Stored data
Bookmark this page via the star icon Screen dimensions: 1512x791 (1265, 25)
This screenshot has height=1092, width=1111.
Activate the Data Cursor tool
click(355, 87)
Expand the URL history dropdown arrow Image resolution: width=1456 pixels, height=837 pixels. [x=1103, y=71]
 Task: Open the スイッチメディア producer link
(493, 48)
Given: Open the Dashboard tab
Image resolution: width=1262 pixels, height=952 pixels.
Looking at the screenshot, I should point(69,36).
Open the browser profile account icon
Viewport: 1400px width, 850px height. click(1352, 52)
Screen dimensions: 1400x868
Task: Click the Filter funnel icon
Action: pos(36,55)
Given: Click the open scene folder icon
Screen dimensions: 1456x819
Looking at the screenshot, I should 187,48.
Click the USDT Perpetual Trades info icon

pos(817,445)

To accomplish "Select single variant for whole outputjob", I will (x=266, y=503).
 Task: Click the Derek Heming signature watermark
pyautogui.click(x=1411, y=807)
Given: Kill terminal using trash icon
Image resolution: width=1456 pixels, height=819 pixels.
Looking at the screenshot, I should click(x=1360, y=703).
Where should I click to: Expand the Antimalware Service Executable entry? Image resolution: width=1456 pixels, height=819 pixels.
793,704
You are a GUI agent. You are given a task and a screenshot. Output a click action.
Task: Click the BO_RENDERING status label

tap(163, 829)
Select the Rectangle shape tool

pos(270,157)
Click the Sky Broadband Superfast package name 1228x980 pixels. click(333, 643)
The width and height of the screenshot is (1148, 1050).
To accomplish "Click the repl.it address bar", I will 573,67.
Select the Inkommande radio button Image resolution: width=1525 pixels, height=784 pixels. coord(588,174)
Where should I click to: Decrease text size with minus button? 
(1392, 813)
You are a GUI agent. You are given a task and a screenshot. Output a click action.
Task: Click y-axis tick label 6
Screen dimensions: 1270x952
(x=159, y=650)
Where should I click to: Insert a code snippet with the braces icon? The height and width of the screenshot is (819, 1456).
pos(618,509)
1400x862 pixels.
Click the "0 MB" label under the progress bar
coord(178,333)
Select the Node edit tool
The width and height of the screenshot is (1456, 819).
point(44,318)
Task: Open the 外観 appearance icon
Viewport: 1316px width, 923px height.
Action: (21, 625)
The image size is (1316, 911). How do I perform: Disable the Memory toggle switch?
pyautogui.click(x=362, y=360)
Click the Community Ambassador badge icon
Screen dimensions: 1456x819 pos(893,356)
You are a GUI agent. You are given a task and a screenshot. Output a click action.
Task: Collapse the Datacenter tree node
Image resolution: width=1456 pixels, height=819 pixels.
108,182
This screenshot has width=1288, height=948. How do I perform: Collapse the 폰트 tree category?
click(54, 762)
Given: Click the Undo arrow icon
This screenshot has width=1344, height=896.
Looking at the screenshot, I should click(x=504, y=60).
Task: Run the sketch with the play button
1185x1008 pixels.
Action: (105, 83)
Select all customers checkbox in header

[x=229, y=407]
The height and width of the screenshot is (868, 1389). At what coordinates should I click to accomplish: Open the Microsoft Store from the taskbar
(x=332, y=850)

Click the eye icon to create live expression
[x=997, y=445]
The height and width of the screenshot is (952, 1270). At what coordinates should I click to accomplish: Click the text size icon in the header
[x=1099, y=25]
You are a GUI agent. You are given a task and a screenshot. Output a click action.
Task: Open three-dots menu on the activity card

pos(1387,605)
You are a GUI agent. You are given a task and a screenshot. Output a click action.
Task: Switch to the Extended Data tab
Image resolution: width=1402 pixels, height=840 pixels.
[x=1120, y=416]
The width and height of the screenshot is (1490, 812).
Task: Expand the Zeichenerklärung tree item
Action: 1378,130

Exercise description: Copy out, from the data above, every line holding the word "arrow".

Answer section:
Expand the URL history dropdown arrow Image resolution: width=1456 pixels, height=837 pixels. [x=1103, y=71]
Given: Click the Undo arrow icon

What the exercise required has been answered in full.